INSTRUCTIONS:
- 1) Could you return the memoir listing's passage from "Freda Wagman now" up to and including "with other needs.", word for word?
- 2) Which cities does the memoir listing name?
- 3) Can you write what comes next in the memoir listing, picking up after its final sentence?

QUOTED PASSAGE:
-- Opening Marker --

- Publisher : Your Online Publicist
- Publication Date : May 2022
- Pages : 247
- Product Dimensions : 5.50 (w) x 8.50 (h) x 0.61 (d) in.
- Genre : Memoir
- Paperback ISBN : 978-1-63892-348-0
- Hardcover ISBN : 978-1-63892-387-9
Born in Toledo, Ohio, the author, the eighth of nine children, moved to Detroit with her family at the age of three, and then, at 17, she moved alone to Houston, Texas. Her career as secretary to the Chairman of the Chemical Engineering Department at the University of Houston, three years as a legal secretary, and many more years as Vice President of Administration for a store planning firm, gave her many opportunities to hone her writing skills.
Freda Wagman now lives near Houston, Texas, where she had moved with her son in order for him to attend the high school which was most suited for his educational benefit as an outstanding academic student. She attended an AIDS support group for many years, but has recently decided to spend her retirement years helping people with other needs.
The AIDS crisis is far from over, but advances in medical care have lifted the death sentence the disease once held. This wouldn’t have been possible had it not been for those who died in the wake of the epidemic and for people like author Freda Wagman who gave her all to help others, while at the same time coming to grips with her own impending loss.

-- Closing Marker --

DATA SEGMENT:
-- Opening Marker --

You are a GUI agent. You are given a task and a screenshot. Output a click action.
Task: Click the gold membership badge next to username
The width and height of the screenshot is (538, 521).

-- Closing Marker --

ANSWERS BY ITEM NUMBER:
- 1)
Freda Wagman now lives near Houston, Texas, where she had moved with her son in order for him to attend the high school which was most suited for his educational benefit as an outstanding academic student. She attended an AIDS support group for many years, but has recently decided to spend her retirement years helping people with other needs.

- 2) Toledo, Detroit, Houston

- 3)
In Snippets from the Trenches, Wagman—a mother of a son diagnosed with AIDS—shares her journey in the trenches during the darkest hours of the AIDS epidemic in Houston, Texas. She made the ultimate sacrifice in losing her only child to the disease. But in an effort to understand her son’s illness and since 1,500 miles separated them, she embarked on a path of selfless service to help others who were often shunned by their own families.
Beginning with a history of the evolution of AIDS, Snippets from the Trenches then tells a personal story of some of the people who suffered from and were lost to AIDS, as well as the angels who were there for them in their time of need. At its central, most painful layer, Wagman’s story is about the loss of Gary, her son, whose diagnosis was the catalyst for her involvement with the AIDS community. Despite her years of volunteering, nothing prepares her for the loss of her son to the same disease she has watched take so many others.